Осторожно слез со шконки, набросил на плечи телогрейку и, надев очки, направился к выходу. Мне казалось, что из меня хлещет, как из крана, ноги становились все тяжелее и тяжелее, голова почему-то гудела и в ней что-то стучало. Спина отнималась, казалось, у меня есть все: ноги, руки, голова, живот, а спины нет, я ее не чувствовал. Я шел долго-долго по темному бараку, по проходу вдоль шконок, где храпели и смотрели зековские сны люди, и виноватые, и не виноватые. Я видел их сны, я видел их мысли, я знал, за что они сидят, я хотел взять их боль, их страдания, их вину. Я шел медленно-медленно, казалось, я иду вечность, этот проход, этот барак, никогда не кончатся и если б не яркая лампочка над дверью, светившая мне маяком, я никогда не дошел бы до двери, до конца барака…

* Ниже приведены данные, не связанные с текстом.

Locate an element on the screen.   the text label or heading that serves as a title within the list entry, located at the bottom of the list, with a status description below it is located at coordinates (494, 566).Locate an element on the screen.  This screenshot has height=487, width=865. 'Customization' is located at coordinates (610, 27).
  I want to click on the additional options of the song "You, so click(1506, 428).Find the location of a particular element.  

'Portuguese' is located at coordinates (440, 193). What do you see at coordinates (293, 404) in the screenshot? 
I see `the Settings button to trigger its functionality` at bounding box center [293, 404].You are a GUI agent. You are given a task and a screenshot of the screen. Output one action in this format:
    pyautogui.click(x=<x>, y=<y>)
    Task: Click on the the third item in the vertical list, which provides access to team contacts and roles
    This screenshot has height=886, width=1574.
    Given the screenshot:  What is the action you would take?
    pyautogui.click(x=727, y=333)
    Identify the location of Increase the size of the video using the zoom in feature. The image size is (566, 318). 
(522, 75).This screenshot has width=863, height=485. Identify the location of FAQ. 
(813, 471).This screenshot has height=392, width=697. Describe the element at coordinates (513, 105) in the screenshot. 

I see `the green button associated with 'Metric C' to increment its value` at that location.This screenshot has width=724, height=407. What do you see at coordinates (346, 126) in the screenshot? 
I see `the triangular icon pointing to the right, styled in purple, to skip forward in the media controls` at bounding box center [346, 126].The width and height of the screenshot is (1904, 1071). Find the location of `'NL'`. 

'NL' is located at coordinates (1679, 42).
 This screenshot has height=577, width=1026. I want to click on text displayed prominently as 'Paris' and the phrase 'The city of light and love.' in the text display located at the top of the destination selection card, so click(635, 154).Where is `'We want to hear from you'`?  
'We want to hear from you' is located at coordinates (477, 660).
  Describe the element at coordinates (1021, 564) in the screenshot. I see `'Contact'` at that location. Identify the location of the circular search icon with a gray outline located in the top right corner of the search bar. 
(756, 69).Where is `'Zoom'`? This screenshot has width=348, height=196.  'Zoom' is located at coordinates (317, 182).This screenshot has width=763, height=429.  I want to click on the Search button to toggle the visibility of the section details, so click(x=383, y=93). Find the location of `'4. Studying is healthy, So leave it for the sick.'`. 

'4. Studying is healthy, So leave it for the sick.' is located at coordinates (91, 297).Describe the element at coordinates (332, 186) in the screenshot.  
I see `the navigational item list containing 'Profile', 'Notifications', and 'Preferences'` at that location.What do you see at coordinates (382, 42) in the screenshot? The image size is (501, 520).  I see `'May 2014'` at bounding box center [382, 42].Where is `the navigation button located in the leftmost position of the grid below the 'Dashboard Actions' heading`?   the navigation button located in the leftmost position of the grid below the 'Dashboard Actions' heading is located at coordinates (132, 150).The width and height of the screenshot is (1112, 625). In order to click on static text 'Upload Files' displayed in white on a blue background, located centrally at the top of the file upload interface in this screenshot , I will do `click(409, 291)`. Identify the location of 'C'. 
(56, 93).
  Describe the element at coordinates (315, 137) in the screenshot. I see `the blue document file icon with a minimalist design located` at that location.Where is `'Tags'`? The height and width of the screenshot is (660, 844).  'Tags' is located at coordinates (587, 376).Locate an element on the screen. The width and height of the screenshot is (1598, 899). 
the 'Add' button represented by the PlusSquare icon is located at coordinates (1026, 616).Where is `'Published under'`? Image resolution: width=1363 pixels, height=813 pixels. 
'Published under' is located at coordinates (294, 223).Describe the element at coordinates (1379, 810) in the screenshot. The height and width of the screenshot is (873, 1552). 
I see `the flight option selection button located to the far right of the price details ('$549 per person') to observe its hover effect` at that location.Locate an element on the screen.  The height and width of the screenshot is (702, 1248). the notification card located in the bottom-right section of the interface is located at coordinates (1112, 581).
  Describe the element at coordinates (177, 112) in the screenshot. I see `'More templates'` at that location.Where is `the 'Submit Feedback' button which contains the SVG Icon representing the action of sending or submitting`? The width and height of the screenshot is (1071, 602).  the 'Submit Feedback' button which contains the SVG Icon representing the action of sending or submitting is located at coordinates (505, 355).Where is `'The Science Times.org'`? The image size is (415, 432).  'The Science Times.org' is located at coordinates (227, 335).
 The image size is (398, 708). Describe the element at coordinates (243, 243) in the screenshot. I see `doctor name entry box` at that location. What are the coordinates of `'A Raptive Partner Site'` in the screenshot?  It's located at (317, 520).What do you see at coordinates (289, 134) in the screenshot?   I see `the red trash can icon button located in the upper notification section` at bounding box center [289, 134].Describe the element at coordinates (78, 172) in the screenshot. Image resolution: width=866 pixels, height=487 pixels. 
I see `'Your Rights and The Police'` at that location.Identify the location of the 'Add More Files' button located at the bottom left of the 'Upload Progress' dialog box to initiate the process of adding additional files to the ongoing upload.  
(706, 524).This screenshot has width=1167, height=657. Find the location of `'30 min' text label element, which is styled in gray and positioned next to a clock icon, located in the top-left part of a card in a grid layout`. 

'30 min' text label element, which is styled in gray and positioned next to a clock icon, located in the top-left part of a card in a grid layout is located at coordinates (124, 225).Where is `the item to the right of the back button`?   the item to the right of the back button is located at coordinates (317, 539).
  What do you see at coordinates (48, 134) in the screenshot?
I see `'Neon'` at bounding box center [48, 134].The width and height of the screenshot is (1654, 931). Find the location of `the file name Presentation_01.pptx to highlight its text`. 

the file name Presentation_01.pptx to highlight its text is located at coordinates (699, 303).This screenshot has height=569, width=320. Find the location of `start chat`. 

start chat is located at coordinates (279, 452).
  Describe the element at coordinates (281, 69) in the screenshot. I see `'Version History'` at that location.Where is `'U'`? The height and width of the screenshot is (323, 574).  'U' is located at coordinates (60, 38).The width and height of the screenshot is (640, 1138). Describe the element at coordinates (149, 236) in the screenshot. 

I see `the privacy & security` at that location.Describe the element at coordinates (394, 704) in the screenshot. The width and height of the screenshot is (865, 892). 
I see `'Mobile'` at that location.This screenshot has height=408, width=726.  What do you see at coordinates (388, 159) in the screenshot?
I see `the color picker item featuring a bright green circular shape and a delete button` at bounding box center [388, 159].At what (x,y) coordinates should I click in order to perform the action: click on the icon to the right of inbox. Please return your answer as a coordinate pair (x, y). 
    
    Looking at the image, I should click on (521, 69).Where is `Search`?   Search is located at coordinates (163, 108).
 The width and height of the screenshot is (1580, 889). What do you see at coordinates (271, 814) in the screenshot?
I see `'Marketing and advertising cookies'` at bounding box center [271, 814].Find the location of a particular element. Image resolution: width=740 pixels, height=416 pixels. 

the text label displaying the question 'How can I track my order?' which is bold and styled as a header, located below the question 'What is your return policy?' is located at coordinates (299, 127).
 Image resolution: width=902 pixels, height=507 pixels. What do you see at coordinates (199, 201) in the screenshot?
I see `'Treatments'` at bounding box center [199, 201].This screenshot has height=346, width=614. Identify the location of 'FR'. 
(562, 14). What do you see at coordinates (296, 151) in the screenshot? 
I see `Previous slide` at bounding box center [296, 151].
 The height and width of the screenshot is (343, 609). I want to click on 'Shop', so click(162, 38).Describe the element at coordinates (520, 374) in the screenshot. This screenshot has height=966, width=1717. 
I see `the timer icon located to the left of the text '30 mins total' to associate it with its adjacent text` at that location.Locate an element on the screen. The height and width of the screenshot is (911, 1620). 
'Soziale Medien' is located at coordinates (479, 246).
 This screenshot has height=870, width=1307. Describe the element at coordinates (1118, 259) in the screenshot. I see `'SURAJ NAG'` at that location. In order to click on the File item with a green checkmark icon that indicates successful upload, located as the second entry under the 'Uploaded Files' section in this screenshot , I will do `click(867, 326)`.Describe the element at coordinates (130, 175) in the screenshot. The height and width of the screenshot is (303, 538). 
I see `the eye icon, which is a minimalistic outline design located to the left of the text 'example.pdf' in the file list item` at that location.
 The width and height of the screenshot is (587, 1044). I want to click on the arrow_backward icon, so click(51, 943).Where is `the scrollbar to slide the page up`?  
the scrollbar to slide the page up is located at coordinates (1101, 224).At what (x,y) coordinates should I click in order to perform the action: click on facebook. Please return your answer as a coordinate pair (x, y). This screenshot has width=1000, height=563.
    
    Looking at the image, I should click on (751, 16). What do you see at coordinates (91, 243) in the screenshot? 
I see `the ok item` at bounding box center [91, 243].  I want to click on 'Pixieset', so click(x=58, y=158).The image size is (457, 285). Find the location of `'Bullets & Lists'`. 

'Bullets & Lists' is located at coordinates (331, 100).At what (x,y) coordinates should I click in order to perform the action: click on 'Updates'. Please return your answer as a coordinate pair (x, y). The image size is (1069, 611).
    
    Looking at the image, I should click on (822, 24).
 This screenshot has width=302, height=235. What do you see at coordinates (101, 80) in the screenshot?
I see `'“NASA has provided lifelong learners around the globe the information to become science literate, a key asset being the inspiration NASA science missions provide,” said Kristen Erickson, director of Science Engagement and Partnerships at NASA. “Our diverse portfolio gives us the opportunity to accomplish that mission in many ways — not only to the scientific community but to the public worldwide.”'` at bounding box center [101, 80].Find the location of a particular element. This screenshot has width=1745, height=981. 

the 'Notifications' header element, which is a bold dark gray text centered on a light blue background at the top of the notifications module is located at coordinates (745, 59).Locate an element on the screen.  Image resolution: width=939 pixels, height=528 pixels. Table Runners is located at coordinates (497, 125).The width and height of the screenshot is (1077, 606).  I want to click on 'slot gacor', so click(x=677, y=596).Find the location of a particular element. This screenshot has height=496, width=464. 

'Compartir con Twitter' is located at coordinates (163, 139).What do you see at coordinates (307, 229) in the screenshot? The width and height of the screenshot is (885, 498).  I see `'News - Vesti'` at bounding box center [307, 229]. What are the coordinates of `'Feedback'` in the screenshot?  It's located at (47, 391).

Открыв дверь, вышел в яркий-яркий коридор, такой яркий, что внезапно заболела голова и закружилась, закружилась внезапно, закружилось все вокруг. Я схватился за косяк. Ночной дневальный, пидарас Малуянов, молодой татарчонок с истасканным лицом, подняв голову с тумбочки, спросил с все больше и больше расширяющимися глазами, не отводя от моего лица взгляда:
— Ты че? Что тебе?.. Ты чего такой, ты че? Ты че?.. — и начал привставать, явно норовя рвать когти от моего странного вида и выражения лица.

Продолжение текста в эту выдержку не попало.